*Records shown*.
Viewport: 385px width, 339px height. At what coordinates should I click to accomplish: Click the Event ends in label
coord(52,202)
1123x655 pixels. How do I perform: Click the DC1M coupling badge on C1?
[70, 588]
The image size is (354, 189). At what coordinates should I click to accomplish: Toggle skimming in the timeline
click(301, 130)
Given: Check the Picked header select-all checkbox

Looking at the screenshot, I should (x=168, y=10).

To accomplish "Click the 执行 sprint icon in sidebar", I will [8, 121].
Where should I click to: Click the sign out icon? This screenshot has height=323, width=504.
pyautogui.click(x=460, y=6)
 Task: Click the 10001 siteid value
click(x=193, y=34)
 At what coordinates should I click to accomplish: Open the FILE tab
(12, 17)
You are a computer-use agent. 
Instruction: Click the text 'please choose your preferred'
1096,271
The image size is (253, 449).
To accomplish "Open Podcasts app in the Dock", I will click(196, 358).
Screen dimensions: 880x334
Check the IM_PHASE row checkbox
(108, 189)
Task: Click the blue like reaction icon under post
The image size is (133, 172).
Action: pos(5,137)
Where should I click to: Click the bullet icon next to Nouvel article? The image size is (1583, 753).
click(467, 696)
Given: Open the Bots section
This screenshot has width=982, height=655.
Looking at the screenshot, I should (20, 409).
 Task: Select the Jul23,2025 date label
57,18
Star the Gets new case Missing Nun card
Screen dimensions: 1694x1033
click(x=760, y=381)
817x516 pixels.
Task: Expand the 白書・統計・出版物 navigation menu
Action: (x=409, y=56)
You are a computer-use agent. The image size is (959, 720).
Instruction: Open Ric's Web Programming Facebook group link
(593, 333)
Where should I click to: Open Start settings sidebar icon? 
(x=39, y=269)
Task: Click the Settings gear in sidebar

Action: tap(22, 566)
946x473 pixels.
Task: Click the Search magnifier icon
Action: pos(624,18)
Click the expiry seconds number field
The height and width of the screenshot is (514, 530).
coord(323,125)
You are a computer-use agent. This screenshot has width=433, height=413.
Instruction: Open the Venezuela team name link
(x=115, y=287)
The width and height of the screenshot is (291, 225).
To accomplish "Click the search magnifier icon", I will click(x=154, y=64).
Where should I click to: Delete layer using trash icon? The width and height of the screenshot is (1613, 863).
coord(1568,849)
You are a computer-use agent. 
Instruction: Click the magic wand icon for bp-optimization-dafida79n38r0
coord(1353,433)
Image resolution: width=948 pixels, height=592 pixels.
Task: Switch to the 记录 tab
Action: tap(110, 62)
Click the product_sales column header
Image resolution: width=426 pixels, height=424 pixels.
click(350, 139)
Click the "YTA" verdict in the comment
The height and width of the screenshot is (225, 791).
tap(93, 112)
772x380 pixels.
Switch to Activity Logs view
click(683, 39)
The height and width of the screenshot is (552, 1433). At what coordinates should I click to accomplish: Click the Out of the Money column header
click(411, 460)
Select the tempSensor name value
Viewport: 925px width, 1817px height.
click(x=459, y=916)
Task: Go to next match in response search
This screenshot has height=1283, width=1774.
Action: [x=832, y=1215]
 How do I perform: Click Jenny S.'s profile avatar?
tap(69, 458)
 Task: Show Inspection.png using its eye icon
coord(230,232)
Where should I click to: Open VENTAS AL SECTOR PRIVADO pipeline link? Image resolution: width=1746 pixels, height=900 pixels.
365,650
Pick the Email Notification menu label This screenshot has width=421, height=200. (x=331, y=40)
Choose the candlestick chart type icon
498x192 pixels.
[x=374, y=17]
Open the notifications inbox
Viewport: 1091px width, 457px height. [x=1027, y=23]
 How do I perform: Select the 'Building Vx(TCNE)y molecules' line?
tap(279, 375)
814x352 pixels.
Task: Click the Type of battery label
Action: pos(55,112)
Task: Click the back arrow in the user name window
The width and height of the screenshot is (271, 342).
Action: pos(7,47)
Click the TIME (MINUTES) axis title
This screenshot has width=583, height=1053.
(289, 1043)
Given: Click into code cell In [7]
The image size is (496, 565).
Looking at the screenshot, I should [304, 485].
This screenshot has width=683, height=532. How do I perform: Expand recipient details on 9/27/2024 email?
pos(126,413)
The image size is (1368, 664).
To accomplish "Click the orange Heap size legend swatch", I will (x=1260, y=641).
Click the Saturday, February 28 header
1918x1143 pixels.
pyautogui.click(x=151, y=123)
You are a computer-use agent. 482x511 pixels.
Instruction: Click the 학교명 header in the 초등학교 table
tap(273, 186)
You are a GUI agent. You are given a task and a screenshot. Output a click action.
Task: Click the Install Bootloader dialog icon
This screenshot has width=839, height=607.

*Task requirements*.
From the entries, report every line in which the string "will" occurs.

*Reply to the exercise*.
To accomplish "Click the 执行 sprint icon in sidebar", I will [8, 121].
To accomplish "Open Podcasts app in the Dock", I will click(196, 358).
To accomplish "Click the search magnifier icon", I will click(x=154, y=64).
To accomplish "Click the orange Heap size legend swatch", I will (x=1260, y=641).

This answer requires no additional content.